Hilliard, Michael Leo (1903–82), revolutionary and politician, was born 11 March 1903 in Flower Hill, Navan, Co. Meath, fifth child of James Hilliard, a prosperous farmer and cattle dealer, and Mary Hilliard (née O'Brien). Educated at St Finian's College, Mullingar, he left in 1920 to take part in the IRA's independence campaign. A company captain in 4th Battalion, 2nd Meath Brigade, in 1920 he was involved in enforcing the Belfast boycott and in April 1921 was promoted to brigade intelligence officer. His brother James was a battalion quartermaster in the IRA. Taking the anti-treaty side in the civil war, Michael Hilliard was a brigade adjutant in charge of an active service unit in the Meath IRA. He was arrested twice during the civil war, on one occasion escaping through a hole in the wall of Dundalk jail. Rearrested and imprisoned in the Curragh, he went on hunger strike for twenty-six days.
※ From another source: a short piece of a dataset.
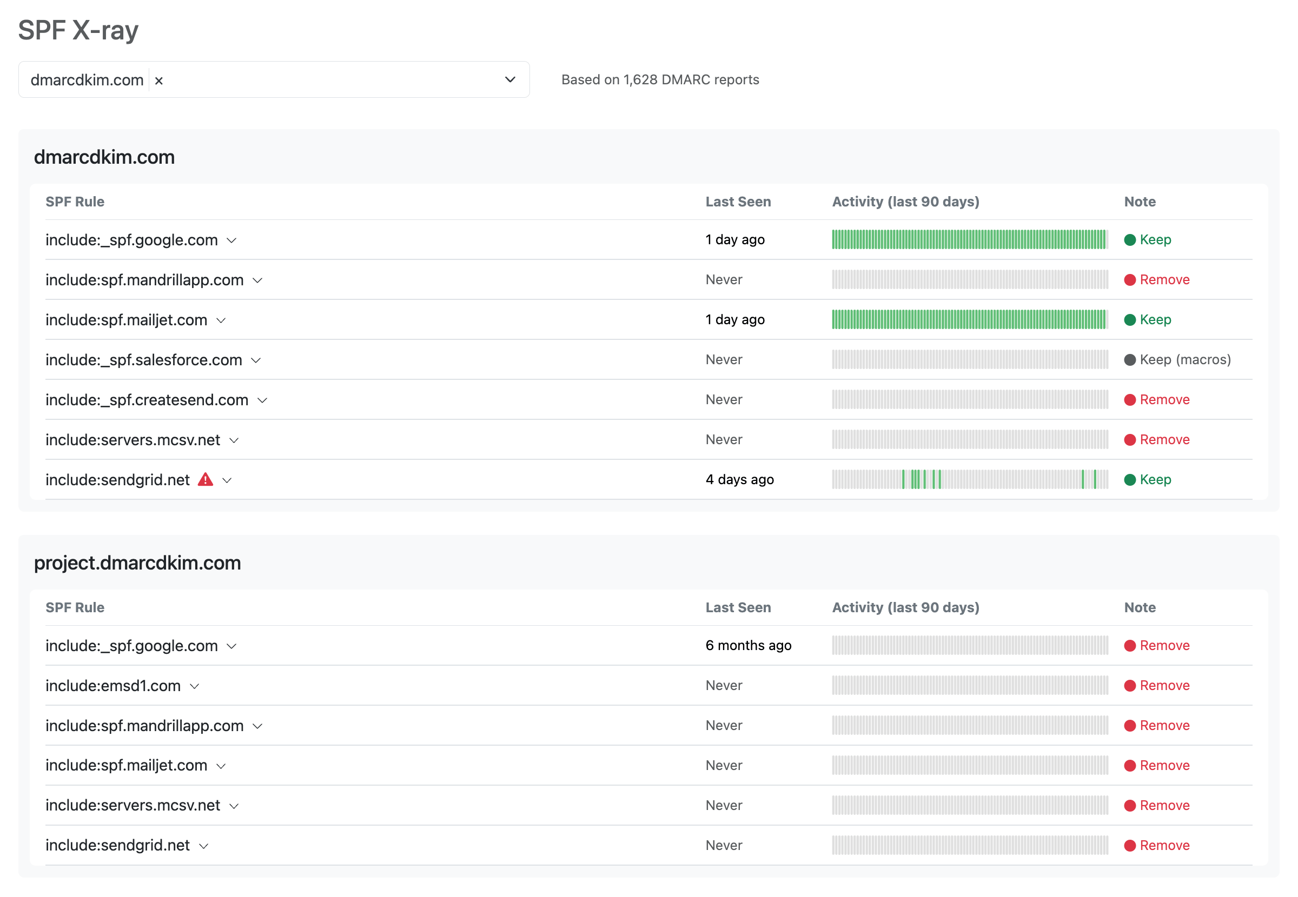Screen dimensions: 1298x897
Task: Expand the sendgrid.net rule under project.dmarcdkim.com
Action: pyautogui.click(x=204, y=846)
He remained active in the IRA until about 1932, when he left to join Fianna Fáil. From 1934 he represented the party on Navan UDC and the military service registration board. First elected to Dáil Éireann at the 1943 general election, he was reelected at every election until 1973, representing the constituencies of Meath–Westmeath (1943–8) and Meath (1948–73). During his parliamentary career he served as a Fianna Fáil assistant whip and a member of the dáil committee on procedures and privileges, and acted as director of elections in Meath for the presidential campaigns of Seán T. O'Kelly (qv) and Éamon de Valera (qv). Appointed parliamentary secretary to the minister for industry and commerce, Seán Lemass (qv), in 1958, he was promoted to full cabinet rank the following year when he was made minister for posts and telegraphs, a post he held until 1965 and in which role he oversaw the introduction of television, modernised the telephone system, established an advisory committee on stamps, and encouraged the adoption of satellite links. He later held the post of minister for defence from 1965 to 1969, when he stood down as a minister. From January 1973 he served briefly as a member of the nominated European parliament and of the EEC's agricultural committee, but had to resign these positions when he lost his dáil seat in the February 1973 general election, after which he retired from politics. His son Colm was Fianna Fáil TD for Meath (1982–97). In the 1948 general election his brother James stood unsuccessfully for Clann na Poblachta in Meath.
Outside politics, Hilliard was also a farmer and cattle dealer. He lived in Navan at Academy St. and later at 11 St Enda's Villas, where he died 3 August 1982. He married (25 August 1925) Kate, daughter of Peter McMahon, farmer; they had five sons and five daughters.